* Start DOCUMENT SEGMENT *

= Association of Southeast Asian Institutions of Higher Learning =

Non-governmental organization

The Association of Southeast Asian Institutions of Higher Learning (ASAIHL) is a non-governmental organization (NGO). Its aim is to assist member institutions to strengthen themselves through mutual self-help to achieve distinction in teaching, research, and public service, thereby contributing to their respective nations and beyond.
Established in Bangkok in January 1955, it is one of the oldest regional organizations in Southeast Asia.
As of 2016 the ASAIHL Secretary-General is Ninnat Olanvoravuth of Chulalongkorn University.

==Members==
As of 2025, ASAIHL has 263 member institutions from 27 countries.

* End DOCUMENT SEGMENT *

- **WHAT THIS TASK INVOLVES**
Reproduce verbatim the portion of the ASAIHL passage between "The Association of" and "in Southeast Asia.", inclusive.

* Start LISTING *

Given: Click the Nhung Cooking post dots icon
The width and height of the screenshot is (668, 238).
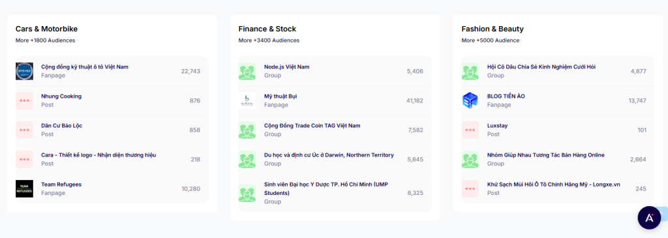Looking at the screenshot, I should point(24,100).
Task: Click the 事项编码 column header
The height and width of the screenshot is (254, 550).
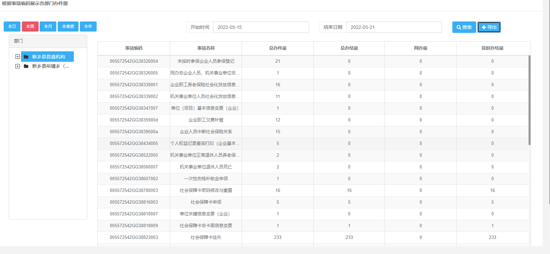Action: coord(134,48)
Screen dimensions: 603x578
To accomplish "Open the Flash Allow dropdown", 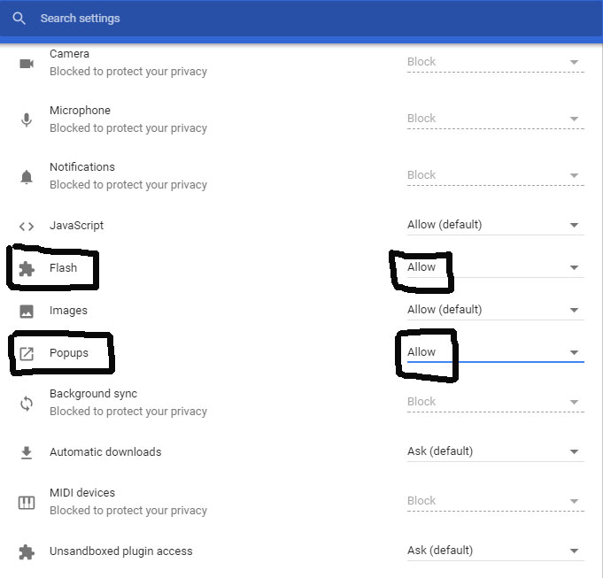I will pyautogui.click(x=496, y=267).
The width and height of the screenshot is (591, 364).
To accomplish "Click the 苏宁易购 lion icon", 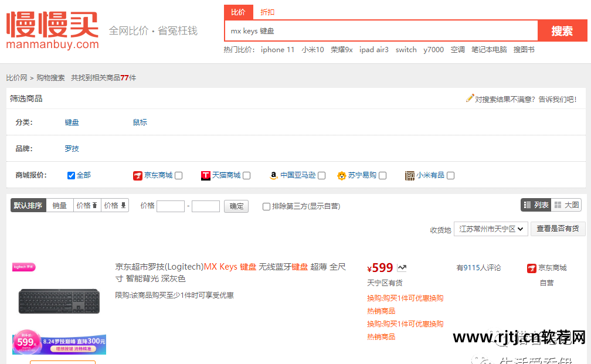I will pyautogui.click(x=342, y=175).
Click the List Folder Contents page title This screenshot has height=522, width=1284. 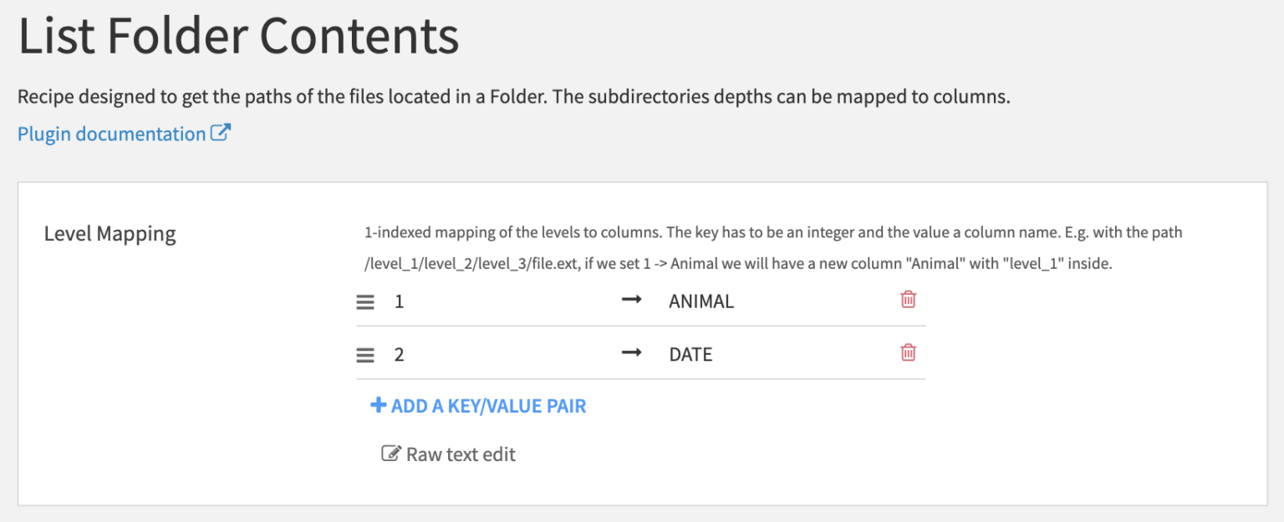[x=238, y=35]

* End LISTING *

- **ANSWER TO THIS PROBLEM**
The Association of Southeast Asian Institutions of Higher Learning (ASAIHL) is a non-governmental organization (NGO). Its aim is to assist member institutions to strengthen themselves through mutual self-help to achieve distinction in teaching, research, and public service, thereby contributing to their respective nations and beyond.
Established in Bangkok in January 1955, it is one of the oldest regional organizations in Southeast Asia.